You own a binary classifier that prioritizes suspicious account sign-ins for manual review in Microsoft Defender. The current logistic regression model and a new LightGBM challenger are both evaluated offline before deployment, and accounts scoring above a 0.40 threshold are sent to analysts. Security leadership notices the challenger has a slightly higher AUC-ROC, but the operations team prefers the current model because it produces better precision and F1 at the chosen threshold. You need to explain what each metric is actually measuring and which one should guide model selection for this use case.
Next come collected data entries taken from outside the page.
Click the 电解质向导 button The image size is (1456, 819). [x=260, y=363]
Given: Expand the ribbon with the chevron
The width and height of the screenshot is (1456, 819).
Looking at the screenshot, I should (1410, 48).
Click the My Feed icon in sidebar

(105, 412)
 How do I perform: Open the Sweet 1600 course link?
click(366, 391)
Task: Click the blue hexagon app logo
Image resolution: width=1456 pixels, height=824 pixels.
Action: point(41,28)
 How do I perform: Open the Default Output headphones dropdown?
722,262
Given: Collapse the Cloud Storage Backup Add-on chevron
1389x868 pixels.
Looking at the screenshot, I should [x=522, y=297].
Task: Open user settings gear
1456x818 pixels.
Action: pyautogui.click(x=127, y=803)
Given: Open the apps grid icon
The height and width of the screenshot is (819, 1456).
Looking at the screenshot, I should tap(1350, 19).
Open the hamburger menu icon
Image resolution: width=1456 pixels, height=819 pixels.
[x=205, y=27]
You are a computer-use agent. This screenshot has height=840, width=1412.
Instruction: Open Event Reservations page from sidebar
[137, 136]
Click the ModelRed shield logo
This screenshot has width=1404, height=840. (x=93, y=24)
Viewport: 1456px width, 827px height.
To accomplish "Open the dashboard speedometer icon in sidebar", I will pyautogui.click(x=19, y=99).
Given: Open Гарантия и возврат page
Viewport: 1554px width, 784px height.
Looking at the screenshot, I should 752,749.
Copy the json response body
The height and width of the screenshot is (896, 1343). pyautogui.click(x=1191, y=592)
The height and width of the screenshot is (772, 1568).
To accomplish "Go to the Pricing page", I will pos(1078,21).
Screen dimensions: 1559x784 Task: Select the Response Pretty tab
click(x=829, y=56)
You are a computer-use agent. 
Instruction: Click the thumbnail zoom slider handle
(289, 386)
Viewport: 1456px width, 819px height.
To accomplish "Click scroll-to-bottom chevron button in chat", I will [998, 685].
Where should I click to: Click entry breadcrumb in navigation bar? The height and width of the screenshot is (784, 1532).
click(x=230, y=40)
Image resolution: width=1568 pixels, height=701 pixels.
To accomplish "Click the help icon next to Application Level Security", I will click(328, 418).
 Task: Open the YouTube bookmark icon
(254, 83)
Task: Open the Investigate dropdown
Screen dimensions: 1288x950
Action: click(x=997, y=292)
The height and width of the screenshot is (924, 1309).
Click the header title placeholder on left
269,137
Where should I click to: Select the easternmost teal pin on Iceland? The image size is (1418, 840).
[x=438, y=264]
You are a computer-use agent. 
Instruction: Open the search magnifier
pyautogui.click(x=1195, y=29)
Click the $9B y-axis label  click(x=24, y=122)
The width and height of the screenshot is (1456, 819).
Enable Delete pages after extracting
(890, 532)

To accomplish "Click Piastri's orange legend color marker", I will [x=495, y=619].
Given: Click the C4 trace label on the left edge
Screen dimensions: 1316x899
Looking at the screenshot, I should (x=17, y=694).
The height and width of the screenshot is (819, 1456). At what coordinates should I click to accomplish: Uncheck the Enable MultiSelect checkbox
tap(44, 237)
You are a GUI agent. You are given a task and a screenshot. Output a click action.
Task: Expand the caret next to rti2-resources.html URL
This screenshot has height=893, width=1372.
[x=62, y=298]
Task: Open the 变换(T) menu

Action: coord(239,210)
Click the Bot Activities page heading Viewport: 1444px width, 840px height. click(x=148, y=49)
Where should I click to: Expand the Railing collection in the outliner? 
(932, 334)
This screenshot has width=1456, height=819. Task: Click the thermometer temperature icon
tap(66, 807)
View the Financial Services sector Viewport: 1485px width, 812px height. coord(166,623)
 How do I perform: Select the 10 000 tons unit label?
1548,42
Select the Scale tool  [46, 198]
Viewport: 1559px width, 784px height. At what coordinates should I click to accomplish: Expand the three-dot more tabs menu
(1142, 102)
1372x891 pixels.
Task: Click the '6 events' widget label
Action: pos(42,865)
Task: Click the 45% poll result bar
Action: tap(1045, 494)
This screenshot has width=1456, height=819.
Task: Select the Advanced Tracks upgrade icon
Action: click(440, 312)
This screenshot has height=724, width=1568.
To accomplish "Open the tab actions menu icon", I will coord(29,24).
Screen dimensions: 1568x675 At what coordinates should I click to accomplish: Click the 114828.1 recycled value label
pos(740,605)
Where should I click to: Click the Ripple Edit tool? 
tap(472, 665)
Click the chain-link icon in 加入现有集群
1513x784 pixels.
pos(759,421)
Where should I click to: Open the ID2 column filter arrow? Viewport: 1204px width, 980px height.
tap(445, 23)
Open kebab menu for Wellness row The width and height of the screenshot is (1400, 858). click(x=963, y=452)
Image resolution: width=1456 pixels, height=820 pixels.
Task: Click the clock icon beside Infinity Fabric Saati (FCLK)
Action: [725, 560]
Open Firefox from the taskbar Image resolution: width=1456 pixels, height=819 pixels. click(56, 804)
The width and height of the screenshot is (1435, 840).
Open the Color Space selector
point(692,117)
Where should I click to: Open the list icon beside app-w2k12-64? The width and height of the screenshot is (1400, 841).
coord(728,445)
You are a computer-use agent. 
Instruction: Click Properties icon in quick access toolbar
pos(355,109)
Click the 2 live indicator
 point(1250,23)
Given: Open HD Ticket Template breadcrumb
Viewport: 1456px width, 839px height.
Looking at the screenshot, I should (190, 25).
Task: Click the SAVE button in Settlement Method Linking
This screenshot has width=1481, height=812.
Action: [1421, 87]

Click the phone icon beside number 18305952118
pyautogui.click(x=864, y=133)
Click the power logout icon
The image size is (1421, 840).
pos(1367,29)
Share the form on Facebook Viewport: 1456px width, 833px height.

| Metric | Current Model | Challenger Model |
|---|---|---|
| AUC-ROC | 0.91 | 0.94 |
| Precision @ 0.40 | 0.74 | 0.61 |
| Recall @ 0.40 | 0.68 | 0.79 |
| F1 Score @ 0.40 | 0.71 | 0.69 |
| False Positive Rate @ 0.40 | 0.032 | 0.071 |
| Daily alerts sent to analysts | 4,300 | 7,100 |
| Analyst review capacity/day | 5,000 | 5,000 |
| Positive class prevalence | 2.8% | 2.8% |
How would you explain the difference between AUC-ROC and F1-score using these results, and when would you prefer one over the other for selecting or tuning this model?